Las
telenovelas y la vida tratan de lo mismo, pero en la tele todo se acomoda y los
finales son una fiesta. Pero nada de eso evita que un día te encuentres
descubriendo que tu vida es una novela. ¿quién robó a quién el manuscrito? . Hace poco en la tan habitada y
desalmada internet encontré un pdf que aparentemente retiene palabras de Freud,
en una obra que él llamaría Psicopatología de la vida cotidiana, en el
encontré a Freud estudiando una vez mas el inconsciente. Dentro de esas
líneas conocería el término que acuñaria como “acto fallido”, es decir: acto
involuntario o contrario a la verdadera intención del incosciente; puede
manifestarse en un lapso de tiempo imperceptible y nos habremos fijado justo
despues de que haya sucedido (si es que eres un tipo suertudo), también lo
podrías notar un poco tarde y en el peor de los casos podría transcurrir una
vida entera sin haberte fijado. Sería
triste que sucediera , pero resulta
verdadero profundizar en nuestra conciencia. Imposible. La conciencia
imperceptible. La incosciencia inconsciente. El inconsciente inconsciente. O el
imposible inconsciente. ¿el inconsciente debe, acaso tocar fondo? O ya tocó, y
ahora vaga en una desconocida marejada de experiencias cobardes.
Un gesto,
una acción en el discurso verbal, un movimiento, una emoción imperceptible, contraria
a la intención del inconsciente.
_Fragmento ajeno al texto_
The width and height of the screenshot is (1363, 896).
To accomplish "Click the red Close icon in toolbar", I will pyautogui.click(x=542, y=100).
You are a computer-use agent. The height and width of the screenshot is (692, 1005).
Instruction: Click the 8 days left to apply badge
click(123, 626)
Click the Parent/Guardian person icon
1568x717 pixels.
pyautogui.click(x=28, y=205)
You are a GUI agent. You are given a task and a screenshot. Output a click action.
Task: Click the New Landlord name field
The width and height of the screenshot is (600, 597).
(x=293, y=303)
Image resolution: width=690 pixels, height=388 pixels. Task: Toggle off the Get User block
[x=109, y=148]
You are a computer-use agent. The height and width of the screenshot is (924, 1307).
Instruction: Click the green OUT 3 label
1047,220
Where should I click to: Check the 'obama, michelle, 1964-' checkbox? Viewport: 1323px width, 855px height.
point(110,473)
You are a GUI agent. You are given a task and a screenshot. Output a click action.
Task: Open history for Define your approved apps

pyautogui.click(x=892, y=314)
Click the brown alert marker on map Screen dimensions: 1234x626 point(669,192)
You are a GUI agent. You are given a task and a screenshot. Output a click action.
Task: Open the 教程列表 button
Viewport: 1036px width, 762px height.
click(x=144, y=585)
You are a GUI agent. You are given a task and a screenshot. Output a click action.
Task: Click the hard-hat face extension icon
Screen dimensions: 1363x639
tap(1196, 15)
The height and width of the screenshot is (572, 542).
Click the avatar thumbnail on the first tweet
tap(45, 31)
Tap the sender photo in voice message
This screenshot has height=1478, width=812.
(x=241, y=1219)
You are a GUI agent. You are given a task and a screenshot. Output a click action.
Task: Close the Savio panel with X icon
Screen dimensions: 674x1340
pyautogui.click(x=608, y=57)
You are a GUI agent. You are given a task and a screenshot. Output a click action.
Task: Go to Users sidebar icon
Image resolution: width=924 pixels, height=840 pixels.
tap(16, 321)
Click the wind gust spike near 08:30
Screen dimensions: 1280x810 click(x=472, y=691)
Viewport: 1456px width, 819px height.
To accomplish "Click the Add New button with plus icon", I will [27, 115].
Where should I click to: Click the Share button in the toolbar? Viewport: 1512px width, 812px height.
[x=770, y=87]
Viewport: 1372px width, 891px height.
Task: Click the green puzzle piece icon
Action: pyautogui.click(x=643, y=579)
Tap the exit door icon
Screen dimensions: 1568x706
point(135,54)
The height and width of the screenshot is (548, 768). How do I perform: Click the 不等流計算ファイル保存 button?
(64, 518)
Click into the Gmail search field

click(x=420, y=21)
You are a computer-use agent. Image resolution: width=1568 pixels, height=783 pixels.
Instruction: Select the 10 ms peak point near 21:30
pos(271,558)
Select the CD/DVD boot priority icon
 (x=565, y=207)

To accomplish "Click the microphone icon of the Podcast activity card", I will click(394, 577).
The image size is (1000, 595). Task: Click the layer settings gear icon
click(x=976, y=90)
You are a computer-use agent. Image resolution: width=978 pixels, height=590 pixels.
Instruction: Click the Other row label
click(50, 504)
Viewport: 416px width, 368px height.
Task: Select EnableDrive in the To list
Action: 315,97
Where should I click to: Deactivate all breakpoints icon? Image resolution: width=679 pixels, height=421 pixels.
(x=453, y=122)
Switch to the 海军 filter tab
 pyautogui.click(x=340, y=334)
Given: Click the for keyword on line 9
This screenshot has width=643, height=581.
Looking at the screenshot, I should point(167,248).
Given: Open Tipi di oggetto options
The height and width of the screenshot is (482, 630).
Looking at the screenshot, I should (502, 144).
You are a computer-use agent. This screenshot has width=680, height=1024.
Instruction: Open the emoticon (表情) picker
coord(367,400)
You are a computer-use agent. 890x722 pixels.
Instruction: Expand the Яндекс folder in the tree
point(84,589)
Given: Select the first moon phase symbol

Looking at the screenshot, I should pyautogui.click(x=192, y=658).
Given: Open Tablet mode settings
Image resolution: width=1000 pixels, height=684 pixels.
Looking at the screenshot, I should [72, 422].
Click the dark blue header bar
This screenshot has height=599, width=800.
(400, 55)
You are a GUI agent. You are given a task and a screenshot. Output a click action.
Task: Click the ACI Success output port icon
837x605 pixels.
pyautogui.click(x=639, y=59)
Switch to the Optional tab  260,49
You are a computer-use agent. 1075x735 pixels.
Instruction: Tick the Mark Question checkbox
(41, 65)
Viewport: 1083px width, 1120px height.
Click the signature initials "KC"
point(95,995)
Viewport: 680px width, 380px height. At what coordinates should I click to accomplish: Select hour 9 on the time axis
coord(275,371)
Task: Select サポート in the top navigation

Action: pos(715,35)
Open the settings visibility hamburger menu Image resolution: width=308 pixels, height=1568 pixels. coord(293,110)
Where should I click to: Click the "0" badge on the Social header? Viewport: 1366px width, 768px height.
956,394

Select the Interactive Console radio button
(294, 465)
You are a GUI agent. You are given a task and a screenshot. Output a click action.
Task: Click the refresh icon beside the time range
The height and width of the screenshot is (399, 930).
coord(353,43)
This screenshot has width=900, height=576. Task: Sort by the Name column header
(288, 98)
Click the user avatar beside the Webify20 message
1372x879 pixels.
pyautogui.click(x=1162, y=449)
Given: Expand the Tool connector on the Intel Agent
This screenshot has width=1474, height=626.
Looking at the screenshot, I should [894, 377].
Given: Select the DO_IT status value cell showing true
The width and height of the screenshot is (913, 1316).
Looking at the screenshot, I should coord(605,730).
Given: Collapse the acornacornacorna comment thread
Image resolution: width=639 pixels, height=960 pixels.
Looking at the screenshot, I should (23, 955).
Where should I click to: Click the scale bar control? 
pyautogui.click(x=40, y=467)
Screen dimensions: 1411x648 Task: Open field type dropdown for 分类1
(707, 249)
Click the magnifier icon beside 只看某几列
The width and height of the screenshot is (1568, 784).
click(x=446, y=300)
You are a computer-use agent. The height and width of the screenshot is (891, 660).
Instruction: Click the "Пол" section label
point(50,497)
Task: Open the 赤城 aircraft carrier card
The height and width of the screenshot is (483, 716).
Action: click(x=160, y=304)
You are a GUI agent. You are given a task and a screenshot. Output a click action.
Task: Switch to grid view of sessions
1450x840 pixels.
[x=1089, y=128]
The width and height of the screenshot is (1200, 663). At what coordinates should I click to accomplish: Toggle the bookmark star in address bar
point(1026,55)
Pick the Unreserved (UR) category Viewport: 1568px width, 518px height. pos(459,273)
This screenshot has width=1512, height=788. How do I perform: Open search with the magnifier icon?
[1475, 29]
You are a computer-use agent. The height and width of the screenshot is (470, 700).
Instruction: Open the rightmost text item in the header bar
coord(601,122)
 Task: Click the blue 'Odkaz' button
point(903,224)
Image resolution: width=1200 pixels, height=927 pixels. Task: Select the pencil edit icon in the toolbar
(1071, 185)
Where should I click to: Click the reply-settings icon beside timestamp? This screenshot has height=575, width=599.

Bajo ésta vaga idea de noción fantasma que
explico, Benjamín tomaría como ejemplo
el estudio de Freud para ilustrar las
posibilidades del cine en uno de sus apartados “el inconsciente óptico”
inscrito en “la obra de arte en la época de su reproductibilidad técnica”; en
el que contrastaría las significantes del cine como una máquina examinadora
capaz de mostrarnos lo que a simple vista era incierto, el cine de film
enriqueció aquel mundo perceptivo desde lo que antes pasaba desapercibido en la
ancha corriente de lo percibido donde las interpretaciones proyectadas por
el cine son pasibles de ser analizadas con mucha mas precisión y bajo puntos de
vista mas amplios que las interpretaciones que se representan en la pintura (en
otro apartado el escribiría sobre el pintor y el operador de cámara, un texto
muy bueno ya que transfiguraría al pintor en el papel de un mago y al operador
de cámara cómo un cirujano), en todo caso me resulta curioso este texto porque
sólo aqui se percibe gran optimismo frente a la máquina y esa inevitable
transición en la que se encontraba. Dejaré un link https://www.youtube.com/watch?time_continue=4&v=ROkBWuYsysM&feature=emb_title que llevará a la
reproducción en youtube del film de Éric Rohmer: Louis Lumiére/ 1968, en el que entrevista a Jean Renoir y
Henri Langlois sobre lo ponderable e imponderable de la vida cotidiana grabada con la ingeniosa máquina que
resultaría el cinematógrafo. Diría Renoir que el cine no es un instrumento de
reproducción ni es un enlatado de la historia para el futuro. Para él sería una
verdadera obra de arte. Esto me parece en extremo conveniente, podría
escribirse una tesis (exagerando) a partir de lo respondido por estos artistas estudiosos de los
Fimls hechos con el cinematógrafo y
contrastarlos con lo insuficiente que podría ser en estos días, ya que hemos
ahondado en temas como la máquina, la industria, la técnica, la sensibilidad, poder intelectual y
telequinesis política. Me pareció
agradable compartir este archivo que quizá ya conozcas. Del que además me ha
llevado a escribir esta inquietud.
Inquietudes
tendré para siempre, con todo lo aprehendido. Recuerdo haber leído de Umberto
Eco, que la historia se repite dos veces: la primera en forma de tragedia y la
segunda en forma de farsa. Sin duda estamos viviendo en la segunda parte, y sin
duda esas lineas no las pensó Umberto Eco, las repitió traducidas de algun
filósofo del siglo de las luces, pero así mi querido Umberto me demostró que
sabía perfecto en que parte de la historia estaba parado. Si vivimos una
historia que transcurre en la reproductibilidad de pensamientos traducidos/
condicionados desde lo vacuo e intolerante que es esta farsa. ¿cómo seguir
adelante sabiéndonos incapaces de sugestionar a la razón? Cuando la razón ya ha
sido en demasía determinada y en donde pondera una endopatía pasajera. ¿sería
la compasión un acto fallido propio de este siglo? ¿me respondería esto la
televisión? ¿La industria cultural es entonces un productor de humanidades?¿en
que parte del progreso nos encontramos y hacia dónde debería mirar cuando ya no
hay direcciones y el norte se avecina intransigente?.